*Work instructions*. Your answer must be an exact copy of the data below.

BEGIN

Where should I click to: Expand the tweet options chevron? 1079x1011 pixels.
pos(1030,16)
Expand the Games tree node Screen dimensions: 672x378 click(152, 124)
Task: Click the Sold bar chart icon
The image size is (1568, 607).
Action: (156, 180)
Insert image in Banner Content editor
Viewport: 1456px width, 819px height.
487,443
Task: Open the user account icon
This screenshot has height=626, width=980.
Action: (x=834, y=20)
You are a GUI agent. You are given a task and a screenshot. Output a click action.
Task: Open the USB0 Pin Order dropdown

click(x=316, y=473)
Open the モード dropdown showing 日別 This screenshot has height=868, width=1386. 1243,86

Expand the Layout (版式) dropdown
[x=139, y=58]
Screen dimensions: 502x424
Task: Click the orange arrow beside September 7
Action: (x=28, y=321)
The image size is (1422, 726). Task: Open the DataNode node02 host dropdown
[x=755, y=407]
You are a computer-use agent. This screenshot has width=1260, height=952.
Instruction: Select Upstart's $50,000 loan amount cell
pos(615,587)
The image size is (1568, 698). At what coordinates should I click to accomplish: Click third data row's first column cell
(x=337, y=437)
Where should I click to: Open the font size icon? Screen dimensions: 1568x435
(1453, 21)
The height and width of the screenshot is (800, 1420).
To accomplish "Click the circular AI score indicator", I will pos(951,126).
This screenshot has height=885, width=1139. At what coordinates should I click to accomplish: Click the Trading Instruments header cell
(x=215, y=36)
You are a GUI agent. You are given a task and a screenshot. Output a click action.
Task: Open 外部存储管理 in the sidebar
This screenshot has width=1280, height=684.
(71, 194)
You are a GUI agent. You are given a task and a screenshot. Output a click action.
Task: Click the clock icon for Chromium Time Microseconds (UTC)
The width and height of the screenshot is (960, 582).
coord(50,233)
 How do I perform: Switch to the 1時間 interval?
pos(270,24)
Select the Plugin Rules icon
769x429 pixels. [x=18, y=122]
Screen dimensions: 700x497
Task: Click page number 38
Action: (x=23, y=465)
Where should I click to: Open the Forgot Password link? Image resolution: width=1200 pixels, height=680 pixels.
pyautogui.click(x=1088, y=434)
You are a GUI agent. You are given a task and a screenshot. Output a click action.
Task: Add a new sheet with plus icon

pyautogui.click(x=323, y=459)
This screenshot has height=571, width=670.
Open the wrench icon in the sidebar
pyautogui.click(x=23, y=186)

END

*Task result*.
Where should I click to: Expand the tweet options chevron? 1079x1011 pixels.
pos(1030,16)
Expand the Games tree node Screen dimensions: 672x378 click(152, 124)
Task: Click the Sold bar chart icon
The image size is (1568, 607).
Action: (156, 180)
Insert image in Banner Content editor
Viewport: 1456px width, 819px height.
487,443
Task: Open the user account icon
This screenshot has height=626, width=980.
Action: (x=834, y=20)
You are a GUI agent. You are given a task and a screenshot. Output a click action.
Task: Open the USB0 Pin Order dropdown

click(x=316, y=473)
Open the モード dropdown showing 日別 This screenshot has height=868, width=1386. 1243,86

Expand the Layout (版式) dropdown
[x=139, y=58]
Screen dimensions: 502x424
Task: Click the orange arrow beside September 7
Action: (x=28, y=321)
The image size is (1422, 726). Task: Open the DataNode node02 host dropdown
[x=755, y=407]
You are a computer-use agent. This screenshot has width=1260, height=952.
Instruction: Select Upstart's $50,000 loan amount cell
pos(615,587)
The image size is (1568, 698). At what coordinates should I click to accomplish: Click third data row's first column cell
(x=337, y=437)
Where should I click to: Open the font size icon? Screen dimensions: 1568x435
(1453, 21)
The height and width of the screenshot is (800, 1420).
To accomplish "Click the circular AI score indicator", I will pos(951,126).
This screenshot has height=885, width=1139. At what coordinates should I click to accomplish: Click the Trading Instruments header cell
(x=215, y=36)
You are a GUI agent. You are given a task and a screenshot. Output a click action.
Task: Open 外部存储管理 in the sidebar
This screenshot has width=1280, height=684.
(71, 194)
You are a GUI agent. You are given a task and a screenshot. Output a click action.
Task: Click the clock icon for Chromium Time Microseconds (UTC)
The width and height of the screenshot is (960, 582).
coord(50,233)
 How do I perform: Switch to the 1時間 interval?
pos(270,24)
Select the Plugin Rules icon
769x429 pixels. [x=18, y=122]
Screen dimensions: 700x497
Task: Click page number 38
Action: (x=23, y=465)
Where should I click to: Open the Forgot Password link? Image resolution: width=1200 pixels, height=680 pixels.
pyautogui.click(x=1088, y=434)
You are a GUI agent. You are given a task and a screenshot. Output a click action.
Task: Add a new sheet with plus icon

pyautogui.click(x=323, y=459)
This screenshot has height=571, width=670.
Open the wrench icon in the sidebar
pyautogui.click(x=23, y=186)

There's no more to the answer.